- [ÉNONCÉ]: Recopiez mot pour mot le passage de la fiche sur le film Human Flow, depuis « Affiche Human Flow » jusqu'à « Bande annonce (Allociné) ».

- [TEXTE SOURCE]:

+===+

Human Flow

Affiche Human Flow
Réalisé par Ai Weiwei
Titre original Human Flow
Pays de production Allemagne
Année 2017
Durée
Musique Karsten Fundal
Genre Documentaire
Distributeur Elite
Acteurs Boris Cheshirkov, Marin Din Kajdomcaj, Abeer Khalid, Rania Khaleel Awad Al-Mutamid, Rafik Ismail, Rami Abu Sondos
N° cinéfeuilles 786
Bande annonce (Allociné)

Critique

«L'art doit se mêler des débats éthiques, philosophiques et intellectuels. Quand on se dit soi-même artiste, c'est une responsabilité qui nous incombe. » Ainsi s’exprime l’artiste multiforme Ai Weiwei, dont l’étonnante exposition à Lausanne a conduit récemment ses visiteurs dans nombre de salles oubliées du Palais de Rumine. Son film procède du même mouvement: faire voir plus loin, découvrir et déplacer.

+===+

- [EXTRAIT DES DONNÉES]:
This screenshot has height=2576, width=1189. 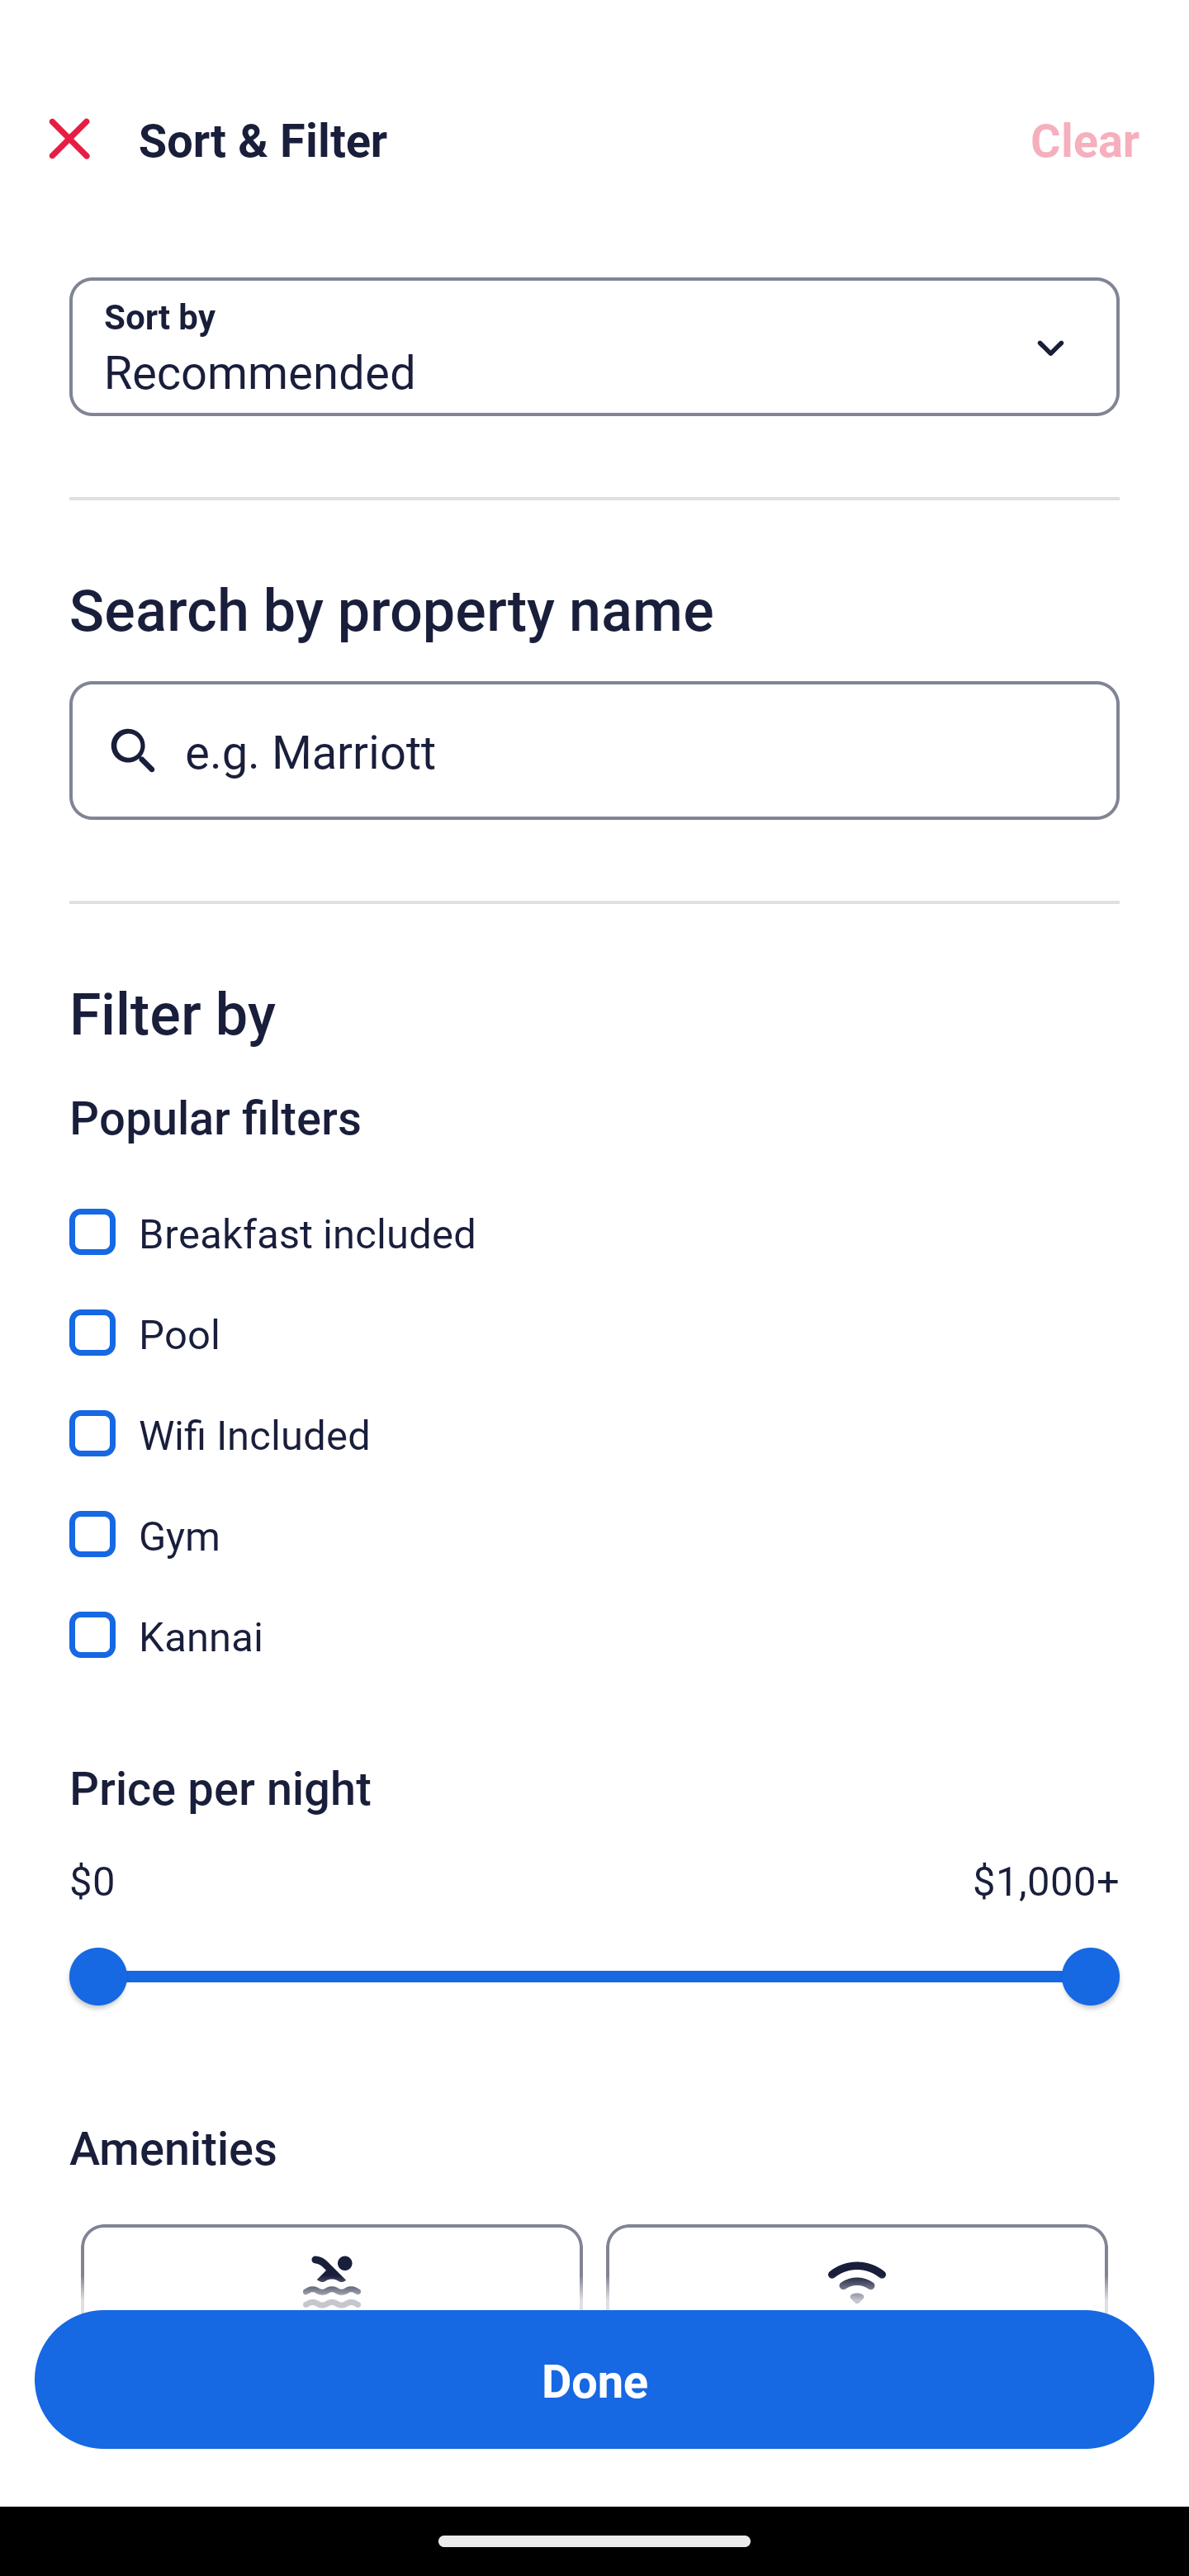 What do you see at coordinates (594, 1415) in the screenshot?
I see `Wifi Included, Wifi Included` at bounding box center [594, 1415].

+===+

- [RÉPONSE]:
Affiche Human Flow
Réalisé par Ai Weiwei
Titre original Human Flow
Pays de production Allemagne
Année 2017
Durée
Musique Karsten Fundal
Genre Documentaire
Distributeur Elite
Acteurs Boris Cheshirkov, Marin Din Kajdomcaj, Abeer Khalid, Rania Khaleel Awad Al-Mutamid, Rafik Ismail, Rami Abu Sondos
N° cinéfeuilles 786
Bande annonce (Allociné)